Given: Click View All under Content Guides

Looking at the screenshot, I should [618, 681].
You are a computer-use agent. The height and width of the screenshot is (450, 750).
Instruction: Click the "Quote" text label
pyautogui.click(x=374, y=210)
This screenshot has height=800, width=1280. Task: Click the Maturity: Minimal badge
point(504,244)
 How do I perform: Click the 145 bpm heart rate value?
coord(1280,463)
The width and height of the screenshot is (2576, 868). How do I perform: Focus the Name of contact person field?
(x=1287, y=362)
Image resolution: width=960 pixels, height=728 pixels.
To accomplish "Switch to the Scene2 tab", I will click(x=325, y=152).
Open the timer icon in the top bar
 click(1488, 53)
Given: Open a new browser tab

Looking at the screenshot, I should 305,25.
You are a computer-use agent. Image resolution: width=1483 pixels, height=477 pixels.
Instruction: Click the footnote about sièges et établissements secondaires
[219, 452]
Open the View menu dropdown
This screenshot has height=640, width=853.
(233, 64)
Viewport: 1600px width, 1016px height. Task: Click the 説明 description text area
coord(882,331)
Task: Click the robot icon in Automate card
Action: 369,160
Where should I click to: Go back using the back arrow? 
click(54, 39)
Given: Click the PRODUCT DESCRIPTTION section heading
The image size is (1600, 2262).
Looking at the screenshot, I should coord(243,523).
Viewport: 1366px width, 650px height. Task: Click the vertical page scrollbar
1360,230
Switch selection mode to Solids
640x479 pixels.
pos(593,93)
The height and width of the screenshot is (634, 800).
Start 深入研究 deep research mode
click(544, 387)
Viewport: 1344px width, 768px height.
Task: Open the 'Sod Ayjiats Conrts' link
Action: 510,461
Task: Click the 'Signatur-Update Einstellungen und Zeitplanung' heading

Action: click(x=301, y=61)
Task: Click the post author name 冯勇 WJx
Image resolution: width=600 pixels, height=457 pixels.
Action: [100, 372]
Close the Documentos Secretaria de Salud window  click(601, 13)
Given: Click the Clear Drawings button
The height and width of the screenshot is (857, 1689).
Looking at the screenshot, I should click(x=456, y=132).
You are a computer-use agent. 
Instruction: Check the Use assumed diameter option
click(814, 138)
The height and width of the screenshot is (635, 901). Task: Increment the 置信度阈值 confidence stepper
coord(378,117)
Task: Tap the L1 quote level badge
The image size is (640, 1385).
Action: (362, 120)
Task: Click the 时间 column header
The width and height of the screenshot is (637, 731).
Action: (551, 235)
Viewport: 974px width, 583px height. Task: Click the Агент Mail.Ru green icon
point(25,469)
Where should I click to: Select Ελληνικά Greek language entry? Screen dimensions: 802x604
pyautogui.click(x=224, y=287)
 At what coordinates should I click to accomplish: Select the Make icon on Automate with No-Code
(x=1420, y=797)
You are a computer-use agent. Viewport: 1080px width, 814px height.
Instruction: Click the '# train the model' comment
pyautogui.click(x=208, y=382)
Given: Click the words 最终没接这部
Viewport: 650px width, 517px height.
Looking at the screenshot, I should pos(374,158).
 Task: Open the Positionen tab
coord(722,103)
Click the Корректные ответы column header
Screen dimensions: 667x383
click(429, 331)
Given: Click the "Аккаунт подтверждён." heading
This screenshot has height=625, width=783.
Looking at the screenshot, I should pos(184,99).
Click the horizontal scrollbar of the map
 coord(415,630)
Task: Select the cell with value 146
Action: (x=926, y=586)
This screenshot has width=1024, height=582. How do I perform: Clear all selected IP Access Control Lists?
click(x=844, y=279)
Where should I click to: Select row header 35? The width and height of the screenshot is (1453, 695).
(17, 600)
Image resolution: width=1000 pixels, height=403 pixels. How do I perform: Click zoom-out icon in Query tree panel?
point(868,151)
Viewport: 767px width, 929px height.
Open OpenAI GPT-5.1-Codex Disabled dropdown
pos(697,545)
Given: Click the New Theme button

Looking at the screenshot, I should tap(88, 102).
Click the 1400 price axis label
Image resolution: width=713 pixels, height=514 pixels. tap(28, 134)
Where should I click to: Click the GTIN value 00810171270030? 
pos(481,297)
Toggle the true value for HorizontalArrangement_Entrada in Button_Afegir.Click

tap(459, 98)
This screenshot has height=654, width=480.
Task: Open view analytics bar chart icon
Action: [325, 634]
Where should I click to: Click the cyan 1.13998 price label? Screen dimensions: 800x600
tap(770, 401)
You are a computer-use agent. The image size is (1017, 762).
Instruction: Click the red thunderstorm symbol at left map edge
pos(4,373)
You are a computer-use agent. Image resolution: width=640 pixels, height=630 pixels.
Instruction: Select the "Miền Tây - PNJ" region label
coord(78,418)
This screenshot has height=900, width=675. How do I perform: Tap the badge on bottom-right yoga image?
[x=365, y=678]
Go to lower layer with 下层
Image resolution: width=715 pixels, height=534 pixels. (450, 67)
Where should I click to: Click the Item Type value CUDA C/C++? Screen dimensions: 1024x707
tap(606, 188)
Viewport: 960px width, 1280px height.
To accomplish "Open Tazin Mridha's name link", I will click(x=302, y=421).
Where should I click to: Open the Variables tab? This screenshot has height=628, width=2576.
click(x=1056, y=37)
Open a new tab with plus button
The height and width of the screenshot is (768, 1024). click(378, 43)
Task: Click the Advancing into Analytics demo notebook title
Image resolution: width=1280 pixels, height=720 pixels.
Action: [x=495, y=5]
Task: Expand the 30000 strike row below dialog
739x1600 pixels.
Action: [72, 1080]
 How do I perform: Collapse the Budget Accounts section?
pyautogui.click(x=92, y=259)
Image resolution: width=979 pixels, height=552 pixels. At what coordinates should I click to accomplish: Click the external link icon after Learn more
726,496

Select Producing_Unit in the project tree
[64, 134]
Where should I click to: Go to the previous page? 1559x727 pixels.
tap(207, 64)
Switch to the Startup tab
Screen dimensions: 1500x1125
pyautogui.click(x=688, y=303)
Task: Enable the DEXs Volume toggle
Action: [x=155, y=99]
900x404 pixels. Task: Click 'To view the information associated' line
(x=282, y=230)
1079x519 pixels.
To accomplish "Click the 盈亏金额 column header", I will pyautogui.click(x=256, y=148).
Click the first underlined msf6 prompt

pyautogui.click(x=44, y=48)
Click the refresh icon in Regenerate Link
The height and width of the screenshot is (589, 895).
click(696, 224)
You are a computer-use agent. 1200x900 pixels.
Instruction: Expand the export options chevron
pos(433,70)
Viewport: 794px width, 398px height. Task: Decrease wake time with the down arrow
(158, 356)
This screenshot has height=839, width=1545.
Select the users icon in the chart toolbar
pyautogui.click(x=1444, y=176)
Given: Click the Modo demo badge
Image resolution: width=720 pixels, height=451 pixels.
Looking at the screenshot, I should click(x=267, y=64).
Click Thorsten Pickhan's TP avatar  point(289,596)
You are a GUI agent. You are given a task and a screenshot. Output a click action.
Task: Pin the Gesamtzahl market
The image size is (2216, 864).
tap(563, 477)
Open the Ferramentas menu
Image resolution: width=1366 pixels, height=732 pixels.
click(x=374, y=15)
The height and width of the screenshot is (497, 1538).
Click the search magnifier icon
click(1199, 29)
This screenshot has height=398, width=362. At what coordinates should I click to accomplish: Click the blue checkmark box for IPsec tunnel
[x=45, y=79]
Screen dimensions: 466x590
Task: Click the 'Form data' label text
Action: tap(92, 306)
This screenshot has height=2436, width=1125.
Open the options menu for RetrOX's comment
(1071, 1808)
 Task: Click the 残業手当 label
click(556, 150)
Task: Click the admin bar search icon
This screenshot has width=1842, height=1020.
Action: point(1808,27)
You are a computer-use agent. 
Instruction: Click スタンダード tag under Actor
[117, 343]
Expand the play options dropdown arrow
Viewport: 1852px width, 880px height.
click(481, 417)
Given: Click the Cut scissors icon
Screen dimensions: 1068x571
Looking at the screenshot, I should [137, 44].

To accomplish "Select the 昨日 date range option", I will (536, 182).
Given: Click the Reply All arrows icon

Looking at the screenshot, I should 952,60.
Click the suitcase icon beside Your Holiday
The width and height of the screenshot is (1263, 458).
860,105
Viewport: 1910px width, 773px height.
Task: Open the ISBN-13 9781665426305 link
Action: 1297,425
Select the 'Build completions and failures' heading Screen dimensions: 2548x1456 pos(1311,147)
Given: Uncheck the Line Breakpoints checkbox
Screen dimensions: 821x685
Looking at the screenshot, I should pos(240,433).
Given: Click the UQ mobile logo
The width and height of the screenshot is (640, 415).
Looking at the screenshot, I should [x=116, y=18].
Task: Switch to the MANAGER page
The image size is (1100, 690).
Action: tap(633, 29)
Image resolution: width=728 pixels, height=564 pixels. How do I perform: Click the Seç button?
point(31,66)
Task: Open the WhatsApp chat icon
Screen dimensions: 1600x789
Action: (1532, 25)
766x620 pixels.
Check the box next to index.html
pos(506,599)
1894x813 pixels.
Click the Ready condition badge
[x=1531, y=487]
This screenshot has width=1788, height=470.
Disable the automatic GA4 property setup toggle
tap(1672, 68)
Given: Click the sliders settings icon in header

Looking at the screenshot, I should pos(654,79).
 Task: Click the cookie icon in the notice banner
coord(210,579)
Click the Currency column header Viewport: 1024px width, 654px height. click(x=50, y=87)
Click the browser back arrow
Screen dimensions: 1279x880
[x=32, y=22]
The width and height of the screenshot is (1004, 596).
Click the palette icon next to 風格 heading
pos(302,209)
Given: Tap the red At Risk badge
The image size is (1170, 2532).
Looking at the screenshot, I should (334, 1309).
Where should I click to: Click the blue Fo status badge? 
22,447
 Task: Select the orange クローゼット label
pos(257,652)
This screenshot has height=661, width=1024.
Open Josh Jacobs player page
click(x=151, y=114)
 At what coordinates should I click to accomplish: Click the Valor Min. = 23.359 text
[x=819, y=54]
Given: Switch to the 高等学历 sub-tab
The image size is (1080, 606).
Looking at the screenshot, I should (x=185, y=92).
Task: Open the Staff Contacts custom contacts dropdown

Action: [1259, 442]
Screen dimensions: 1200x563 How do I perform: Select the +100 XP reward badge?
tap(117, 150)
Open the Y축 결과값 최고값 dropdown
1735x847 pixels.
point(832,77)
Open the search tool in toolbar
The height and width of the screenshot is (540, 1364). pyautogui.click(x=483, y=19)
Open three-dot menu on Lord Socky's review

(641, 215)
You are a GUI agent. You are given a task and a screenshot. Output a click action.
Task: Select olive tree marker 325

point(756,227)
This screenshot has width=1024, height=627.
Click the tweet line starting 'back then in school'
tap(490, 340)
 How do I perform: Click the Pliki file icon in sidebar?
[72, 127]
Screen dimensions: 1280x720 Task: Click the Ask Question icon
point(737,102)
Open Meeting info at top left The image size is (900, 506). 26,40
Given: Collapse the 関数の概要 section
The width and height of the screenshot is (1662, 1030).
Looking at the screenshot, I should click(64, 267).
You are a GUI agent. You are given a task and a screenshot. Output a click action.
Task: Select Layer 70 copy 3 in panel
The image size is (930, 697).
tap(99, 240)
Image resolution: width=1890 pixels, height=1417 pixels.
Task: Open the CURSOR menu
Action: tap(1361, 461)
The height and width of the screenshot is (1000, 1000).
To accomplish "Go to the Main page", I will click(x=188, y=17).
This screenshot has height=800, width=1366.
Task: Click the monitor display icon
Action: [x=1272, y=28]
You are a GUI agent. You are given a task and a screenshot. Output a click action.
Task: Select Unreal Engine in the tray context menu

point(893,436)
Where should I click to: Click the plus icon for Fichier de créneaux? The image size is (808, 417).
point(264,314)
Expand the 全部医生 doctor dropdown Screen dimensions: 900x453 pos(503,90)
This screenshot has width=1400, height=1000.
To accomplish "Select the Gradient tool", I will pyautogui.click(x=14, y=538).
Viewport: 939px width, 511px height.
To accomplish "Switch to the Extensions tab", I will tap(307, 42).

What to do: Please state how many lines of the material contain the word "computer", giving the number alone.

Answer space: 8